▸ **Problem requirements**
Locate every line in the records below that contains the word "branch", and copy each one.

★ ★ ★ ★

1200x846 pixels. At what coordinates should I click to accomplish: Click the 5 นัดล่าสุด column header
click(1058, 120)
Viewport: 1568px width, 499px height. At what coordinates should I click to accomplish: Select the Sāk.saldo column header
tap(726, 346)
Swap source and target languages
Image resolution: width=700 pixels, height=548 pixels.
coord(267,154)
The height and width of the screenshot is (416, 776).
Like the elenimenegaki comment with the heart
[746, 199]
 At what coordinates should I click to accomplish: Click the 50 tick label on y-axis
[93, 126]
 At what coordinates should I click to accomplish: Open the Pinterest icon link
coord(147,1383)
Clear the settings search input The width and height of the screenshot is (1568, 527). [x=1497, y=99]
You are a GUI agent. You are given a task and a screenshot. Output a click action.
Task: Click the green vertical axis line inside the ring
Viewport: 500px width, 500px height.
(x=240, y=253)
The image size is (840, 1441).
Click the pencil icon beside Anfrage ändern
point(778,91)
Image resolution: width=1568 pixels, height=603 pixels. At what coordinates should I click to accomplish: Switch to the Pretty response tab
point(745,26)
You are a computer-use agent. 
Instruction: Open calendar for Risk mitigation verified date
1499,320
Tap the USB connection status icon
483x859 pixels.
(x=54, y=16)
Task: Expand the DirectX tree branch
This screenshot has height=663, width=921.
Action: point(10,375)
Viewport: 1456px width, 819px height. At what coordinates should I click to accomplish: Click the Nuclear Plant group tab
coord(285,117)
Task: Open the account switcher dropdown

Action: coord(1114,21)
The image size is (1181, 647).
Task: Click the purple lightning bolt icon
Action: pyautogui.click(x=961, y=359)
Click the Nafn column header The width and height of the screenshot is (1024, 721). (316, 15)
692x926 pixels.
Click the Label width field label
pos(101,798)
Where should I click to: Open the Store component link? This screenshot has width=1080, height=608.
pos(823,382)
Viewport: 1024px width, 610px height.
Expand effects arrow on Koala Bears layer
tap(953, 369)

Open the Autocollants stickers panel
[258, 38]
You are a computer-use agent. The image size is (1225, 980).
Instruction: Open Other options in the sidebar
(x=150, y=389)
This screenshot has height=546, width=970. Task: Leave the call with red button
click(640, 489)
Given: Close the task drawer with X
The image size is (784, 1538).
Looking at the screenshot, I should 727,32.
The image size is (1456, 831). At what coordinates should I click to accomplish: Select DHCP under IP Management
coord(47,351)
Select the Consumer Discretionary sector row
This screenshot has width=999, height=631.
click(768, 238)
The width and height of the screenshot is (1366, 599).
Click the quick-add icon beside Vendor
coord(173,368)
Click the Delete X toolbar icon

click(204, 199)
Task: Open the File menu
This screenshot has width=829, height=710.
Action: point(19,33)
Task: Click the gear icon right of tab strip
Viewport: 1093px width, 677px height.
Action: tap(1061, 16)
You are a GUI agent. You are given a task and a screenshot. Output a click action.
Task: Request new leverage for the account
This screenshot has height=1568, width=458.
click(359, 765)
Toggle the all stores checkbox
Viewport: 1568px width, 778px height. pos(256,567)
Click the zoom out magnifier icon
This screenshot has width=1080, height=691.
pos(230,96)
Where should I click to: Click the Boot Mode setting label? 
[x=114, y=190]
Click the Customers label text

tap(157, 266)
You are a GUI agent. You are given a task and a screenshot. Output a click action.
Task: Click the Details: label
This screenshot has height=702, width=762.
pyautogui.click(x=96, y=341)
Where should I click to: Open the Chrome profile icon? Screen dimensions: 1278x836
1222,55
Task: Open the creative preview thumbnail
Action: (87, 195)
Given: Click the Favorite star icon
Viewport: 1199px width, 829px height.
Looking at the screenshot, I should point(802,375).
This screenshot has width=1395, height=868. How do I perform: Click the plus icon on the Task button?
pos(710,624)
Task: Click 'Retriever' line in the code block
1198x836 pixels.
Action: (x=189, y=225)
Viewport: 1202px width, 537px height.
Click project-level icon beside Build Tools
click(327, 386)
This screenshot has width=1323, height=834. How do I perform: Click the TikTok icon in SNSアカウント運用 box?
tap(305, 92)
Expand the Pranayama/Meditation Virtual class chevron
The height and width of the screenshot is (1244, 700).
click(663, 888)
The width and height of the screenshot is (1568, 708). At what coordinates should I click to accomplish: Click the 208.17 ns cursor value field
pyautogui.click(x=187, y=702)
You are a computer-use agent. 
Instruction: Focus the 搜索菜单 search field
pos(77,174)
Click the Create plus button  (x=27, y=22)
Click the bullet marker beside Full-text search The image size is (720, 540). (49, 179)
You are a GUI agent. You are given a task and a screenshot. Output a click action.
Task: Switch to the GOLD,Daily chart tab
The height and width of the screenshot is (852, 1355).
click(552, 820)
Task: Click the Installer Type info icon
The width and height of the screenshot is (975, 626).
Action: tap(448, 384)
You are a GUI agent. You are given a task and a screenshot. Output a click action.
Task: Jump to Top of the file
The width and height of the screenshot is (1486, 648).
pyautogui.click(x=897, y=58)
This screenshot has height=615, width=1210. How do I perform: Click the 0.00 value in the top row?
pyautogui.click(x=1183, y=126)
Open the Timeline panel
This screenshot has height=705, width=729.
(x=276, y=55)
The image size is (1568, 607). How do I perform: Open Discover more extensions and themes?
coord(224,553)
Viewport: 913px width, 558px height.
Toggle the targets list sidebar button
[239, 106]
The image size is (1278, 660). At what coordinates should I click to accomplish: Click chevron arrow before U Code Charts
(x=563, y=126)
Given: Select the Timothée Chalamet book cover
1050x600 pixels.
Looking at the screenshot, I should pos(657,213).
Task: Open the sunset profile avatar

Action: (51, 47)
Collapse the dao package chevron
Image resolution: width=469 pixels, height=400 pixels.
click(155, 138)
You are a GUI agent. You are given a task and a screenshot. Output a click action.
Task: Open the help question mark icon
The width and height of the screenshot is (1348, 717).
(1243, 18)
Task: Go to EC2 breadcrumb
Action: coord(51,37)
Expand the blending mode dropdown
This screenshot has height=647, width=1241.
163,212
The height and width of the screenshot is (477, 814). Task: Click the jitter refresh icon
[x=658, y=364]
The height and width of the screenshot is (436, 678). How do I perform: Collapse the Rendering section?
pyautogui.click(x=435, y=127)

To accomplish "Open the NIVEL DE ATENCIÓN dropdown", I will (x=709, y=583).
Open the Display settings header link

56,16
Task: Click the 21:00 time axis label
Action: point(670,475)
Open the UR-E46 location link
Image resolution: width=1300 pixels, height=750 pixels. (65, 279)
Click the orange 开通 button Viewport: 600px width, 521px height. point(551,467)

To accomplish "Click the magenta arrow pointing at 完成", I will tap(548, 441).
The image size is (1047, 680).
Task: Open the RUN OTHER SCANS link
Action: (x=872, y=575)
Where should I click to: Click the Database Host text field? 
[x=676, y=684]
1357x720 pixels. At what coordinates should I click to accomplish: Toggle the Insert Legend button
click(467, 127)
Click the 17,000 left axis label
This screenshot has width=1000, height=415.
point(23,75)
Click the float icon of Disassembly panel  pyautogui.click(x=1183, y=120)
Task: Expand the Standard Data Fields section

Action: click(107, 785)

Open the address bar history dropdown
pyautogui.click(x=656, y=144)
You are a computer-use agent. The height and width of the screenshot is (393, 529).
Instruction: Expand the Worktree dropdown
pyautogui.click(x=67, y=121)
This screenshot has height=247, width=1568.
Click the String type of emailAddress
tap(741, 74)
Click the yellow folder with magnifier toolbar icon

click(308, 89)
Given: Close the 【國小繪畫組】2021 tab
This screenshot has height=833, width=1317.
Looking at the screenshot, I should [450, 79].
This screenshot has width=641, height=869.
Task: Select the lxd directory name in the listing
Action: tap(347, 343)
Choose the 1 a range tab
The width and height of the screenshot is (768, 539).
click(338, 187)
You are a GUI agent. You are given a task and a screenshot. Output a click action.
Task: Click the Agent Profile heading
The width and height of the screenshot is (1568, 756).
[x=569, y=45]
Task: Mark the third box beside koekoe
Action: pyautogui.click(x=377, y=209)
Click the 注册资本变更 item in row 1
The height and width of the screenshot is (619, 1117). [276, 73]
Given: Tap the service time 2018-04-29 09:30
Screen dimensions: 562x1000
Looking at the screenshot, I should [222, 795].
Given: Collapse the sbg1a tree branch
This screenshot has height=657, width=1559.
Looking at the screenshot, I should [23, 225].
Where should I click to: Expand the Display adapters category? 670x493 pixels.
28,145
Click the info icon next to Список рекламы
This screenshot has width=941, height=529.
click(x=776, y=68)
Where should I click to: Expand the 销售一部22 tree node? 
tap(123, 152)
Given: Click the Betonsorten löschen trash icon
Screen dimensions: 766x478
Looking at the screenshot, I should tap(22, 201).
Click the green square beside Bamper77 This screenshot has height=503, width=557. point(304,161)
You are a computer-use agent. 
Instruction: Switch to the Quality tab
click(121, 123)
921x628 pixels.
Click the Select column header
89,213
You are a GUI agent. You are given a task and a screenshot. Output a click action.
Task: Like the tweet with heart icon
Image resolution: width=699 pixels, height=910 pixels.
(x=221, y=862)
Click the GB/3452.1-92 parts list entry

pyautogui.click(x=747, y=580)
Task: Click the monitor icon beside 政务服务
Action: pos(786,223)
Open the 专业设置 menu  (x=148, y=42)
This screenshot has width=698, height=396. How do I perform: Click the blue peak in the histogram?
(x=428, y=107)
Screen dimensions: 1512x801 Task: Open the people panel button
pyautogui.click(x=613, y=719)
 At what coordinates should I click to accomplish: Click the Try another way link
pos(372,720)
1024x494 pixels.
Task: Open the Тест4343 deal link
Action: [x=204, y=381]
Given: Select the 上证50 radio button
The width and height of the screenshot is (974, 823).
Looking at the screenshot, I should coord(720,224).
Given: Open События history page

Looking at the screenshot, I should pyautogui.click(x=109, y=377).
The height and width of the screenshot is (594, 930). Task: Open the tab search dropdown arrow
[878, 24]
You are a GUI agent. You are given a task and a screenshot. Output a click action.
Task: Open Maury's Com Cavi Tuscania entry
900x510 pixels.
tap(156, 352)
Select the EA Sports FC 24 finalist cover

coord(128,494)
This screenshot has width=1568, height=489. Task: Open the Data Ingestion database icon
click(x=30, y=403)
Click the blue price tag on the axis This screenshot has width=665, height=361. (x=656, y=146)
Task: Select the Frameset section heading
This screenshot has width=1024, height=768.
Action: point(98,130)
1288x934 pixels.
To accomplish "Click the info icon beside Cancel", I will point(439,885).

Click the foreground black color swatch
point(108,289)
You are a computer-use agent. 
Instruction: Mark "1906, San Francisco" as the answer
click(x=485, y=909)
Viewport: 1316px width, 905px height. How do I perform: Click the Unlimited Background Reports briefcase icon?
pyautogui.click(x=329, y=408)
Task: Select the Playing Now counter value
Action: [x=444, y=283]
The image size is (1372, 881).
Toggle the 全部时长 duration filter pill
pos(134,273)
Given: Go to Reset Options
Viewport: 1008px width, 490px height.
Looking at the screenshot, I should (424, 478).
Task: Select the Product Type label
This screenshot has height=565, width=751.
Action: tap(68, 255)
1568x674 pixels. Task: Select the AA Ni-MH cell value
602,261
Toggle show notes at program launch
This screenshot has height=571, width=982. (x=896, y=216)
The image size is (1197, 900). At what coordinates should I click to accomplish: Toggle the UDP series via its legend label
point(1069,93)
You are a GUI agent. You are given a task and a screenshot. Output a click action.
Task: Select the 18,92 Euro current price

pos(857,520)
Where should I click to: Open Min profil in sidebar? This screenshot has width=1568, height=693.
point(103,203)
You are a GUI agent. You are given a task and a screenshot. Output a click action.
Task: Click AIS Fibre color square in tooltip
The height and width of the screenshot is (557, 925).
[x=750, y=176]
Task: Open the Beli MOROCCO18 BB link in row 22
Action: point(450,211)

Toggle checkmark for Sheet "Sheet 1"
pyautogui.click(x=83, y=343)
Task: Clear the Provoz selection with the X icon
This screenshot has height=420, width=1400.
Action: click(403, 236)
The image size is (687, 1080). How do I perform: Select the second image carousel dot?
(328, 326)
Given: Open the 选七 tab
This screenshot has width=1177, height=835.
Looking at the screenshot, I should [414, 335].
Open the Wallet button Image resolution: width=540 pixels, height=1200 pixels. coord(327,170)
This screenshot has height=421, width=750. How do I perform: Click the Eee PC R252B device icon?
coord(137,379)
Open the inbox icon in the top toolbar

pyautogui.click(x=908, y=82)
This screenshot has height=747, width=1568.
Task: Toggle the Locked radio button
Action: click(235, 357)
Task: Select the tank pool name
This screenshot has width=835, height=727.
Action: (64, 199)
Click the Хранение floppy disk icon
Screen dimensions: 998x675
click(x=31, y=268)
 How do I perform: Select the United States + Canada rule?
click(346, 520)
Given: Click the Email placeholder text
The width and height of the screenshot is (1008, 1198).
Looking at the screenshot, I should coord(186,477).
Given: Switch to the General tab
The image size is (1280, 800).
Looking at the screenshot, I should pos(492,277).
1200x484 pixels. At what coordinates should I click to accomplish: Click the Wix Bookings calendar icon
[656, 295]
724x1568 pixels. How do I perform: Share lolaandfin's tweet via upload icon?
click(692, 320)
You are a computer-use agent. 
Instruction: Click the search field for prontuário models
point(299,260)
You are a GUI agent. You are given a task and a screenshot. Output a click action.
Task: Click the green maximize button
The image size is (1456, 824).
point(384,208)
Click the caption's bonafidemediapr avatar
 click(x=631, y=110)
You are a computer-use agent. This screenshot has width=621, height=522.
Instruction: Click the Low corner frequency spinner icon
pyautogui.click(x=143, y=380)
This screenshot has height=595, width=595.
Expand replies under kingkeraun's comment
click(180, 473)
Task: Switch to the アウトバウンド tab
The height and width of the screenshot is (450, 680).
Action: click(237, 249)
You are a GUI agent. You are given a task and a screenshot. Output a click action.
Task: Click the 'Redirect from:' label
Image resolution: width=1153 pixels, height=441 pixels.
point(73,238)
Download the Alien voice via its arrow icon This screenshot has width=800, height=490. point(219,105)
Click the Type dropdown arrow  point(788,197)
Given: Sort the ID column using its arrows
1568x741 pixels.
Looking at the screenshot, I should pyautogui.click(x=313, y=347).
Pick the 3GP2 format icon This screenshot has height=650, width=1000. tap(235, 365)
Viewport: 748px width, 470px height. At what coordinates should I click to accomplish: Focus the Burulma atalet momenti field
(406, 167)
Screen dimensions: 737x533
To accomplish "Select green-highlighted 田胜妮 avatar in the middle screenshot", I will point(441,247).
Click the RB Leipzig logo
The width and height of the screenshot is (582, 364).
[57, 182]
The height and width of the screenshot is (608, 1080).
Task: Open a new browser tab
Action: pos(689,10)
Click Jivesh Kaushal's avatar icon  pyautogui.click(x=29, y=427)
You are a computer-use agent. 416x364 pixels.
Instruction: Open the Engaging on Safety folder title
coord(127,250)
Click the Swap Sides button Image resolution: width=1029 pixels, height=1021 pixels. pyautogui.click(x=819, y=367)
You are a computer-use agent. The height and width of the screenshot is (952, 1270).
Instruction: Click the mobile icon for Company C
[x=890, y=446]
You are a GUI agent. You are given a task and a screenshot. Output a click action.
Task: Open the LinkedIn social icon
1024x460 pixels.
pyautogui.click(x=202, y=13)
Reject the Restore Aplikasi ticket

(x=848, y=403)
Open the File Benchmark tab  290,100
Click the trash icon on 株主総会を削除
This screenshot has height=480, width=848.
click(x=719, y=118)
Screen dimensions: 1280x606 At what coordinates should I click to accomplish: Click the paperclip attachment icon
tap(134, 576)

★ ★ ★ ★

▸ **The completed task**
Task: Expand the DirectX tree branch
Given: Collapse the sbg1a tree branch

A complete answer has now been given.